(Problem to solve):
In full and without deviation, reproduce the records that follow.

Start of Available data

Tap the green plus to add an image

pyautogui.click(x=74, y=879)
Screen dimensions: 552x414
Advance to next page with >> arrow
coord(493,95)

End of Available data

(Answer to the exercise):
Tap the green plus to add an image

pyautogui.click(x=74, y=879)
Screen dimensions: 552x414
Advance to next page with >> arrow
coord(493,95)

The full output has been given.